第60話 『幸せとは何なのだろうな?』

ライアン達5人が飛行魔法で騎龍の発着場から飛び立っていった後


ジェームズ皇太子がデニス国王に

「父上ライアンからあの『ラナの遺産』を取り上げましょう。あの地は素晴らしい此処とは全く違う世界でのんびりと優雅に暮らせるではありませんか?特のあの城の露天風呂に入りながら見える景色は最高でした。

そして気がついたのですが、あの世界には時間がない、あの太陽を見ましたか?5時間経っても太陽は全く同じ位置でした。


あの世界は夜がありません。そして時間がない世界なのですよ!!我々があの世界を手に入れれば永遠に生き続けられるのです」


そんなジェームズ皇太子にデニス国王は

「ジェームズよお前はこの国を滅ぼしたいのか?」

と冷たく叱責するが

「たった4人で何が出来るでしょう。あの者達など、あっという間に制圧できます」

と余裕たっぷりに答えるジェームズ


「お前も見たであろうが、床からメイドが生えてきたのはどう思うか?」

「あんなメイド1人などこの刀で1斬りで成敗出来るでしょう」


楽観的なジェームズの答えを憐れむように

デニス国王は静かに語り始めた


「お前は愚かな奴よの~

昔話をしようか!!

これもランドール家の言い伝えなのだがな・・・

ラナに機神兵有り

悪政を敷き

国が荒れ

民に苦渋を味あわせた時

ラナの機神兵

土から生まれ

全てを喰らい尽くし

土に帰る

機神兵何びとたりとも傷つけること叶わず

故に王族よ良政を敷き常に誠実であれ


そう伝えられている

お前はあの空間でこれに似た物を見たのではないか?」


そのデニス国王の問いにジェームジ皇太子は

「あのメイド・・・ですか?出てきたのがメイドでなく機神兵ならば・・」

と想像し最後まで言葉を発する事は出来なかった



「儂はあのメイドが床から生えるように出て来るのをみてな、体の震えを抑える事が出来なんだのだ。言い伝え通りでは無いかとな・・

ジェームズあのステアという少女を侮るなよ!!

あやつはライアンに

『王とはどう在るべきなのかを身を持って教えている』

と儂は思うのだ。

ライアンは常にステアとかいう少女何かを聞いているであろう?

それに通信の魔道具も出してきたのはステアという少女だった。

我々に『ラナの遺産』の話をしたのもステア嬢だった。

あの世界はな・・

見た目は普通の世界と同じように見えるが


『全ての物が自由に作り出せる世界』


だと儂は思っておるのだ。

だからジェームズよ敵対しようなど考えずに史実に対するべきだと儂は思うぞ」


とデニス国王は未だに震えの止まらないジェームズ皇太子に諭すように空の遠くを見ながら話すのだった。

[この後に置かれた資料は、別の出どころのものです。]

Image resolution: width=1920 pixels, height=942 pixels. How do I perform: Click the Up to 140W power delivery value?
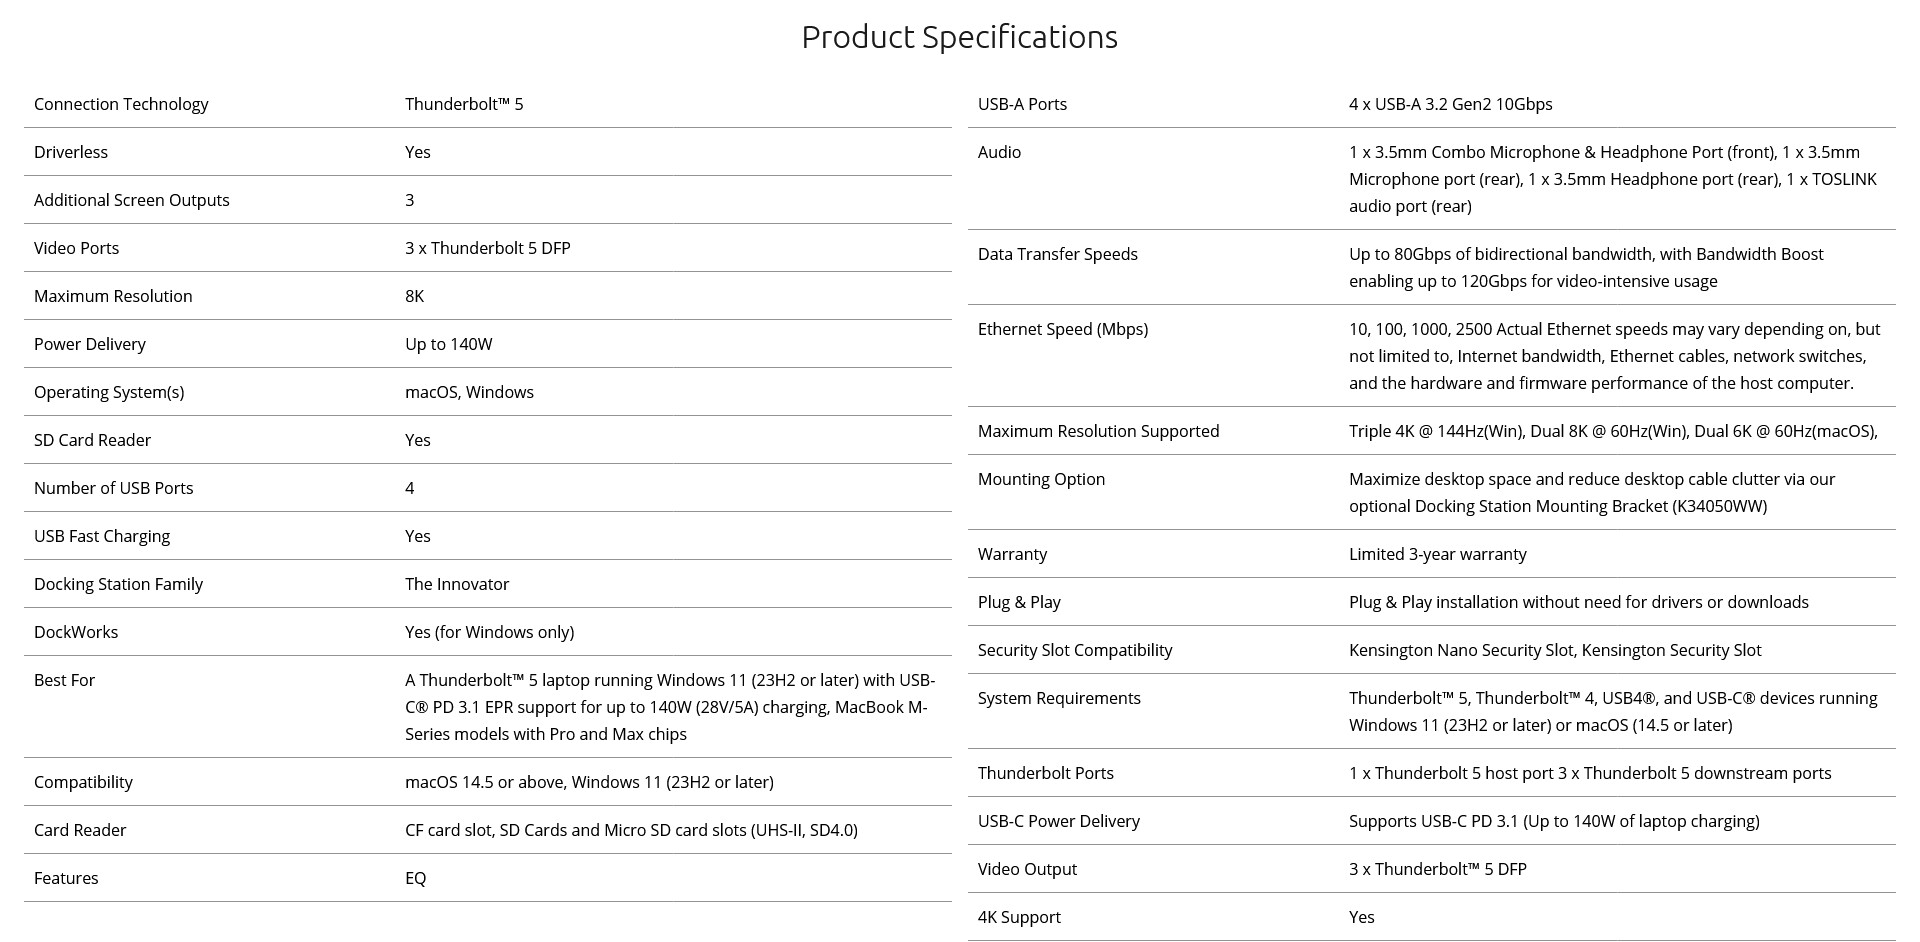pos(449,344)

「そうですよ~ジェームズお兄様。私の未来の旦那様になるお方なのですよ?私の幸せを壊さないで下さいね」


とリリーは言いながら飛行の魔道具を装着

そして王城の空に一気に舞い上がり夢見る少女のように無心に大空を自由に飛び回りだした。


そんな大空を自由に飛び回る天使の姿のリリーを見て

「ジェームズよ幸せとは何なのだろうな?もしかしたらこういう風景こそが幸せと言うのではないかと儂は思うぞ」


と晴れやかな表情で呟くデニス国王が居た。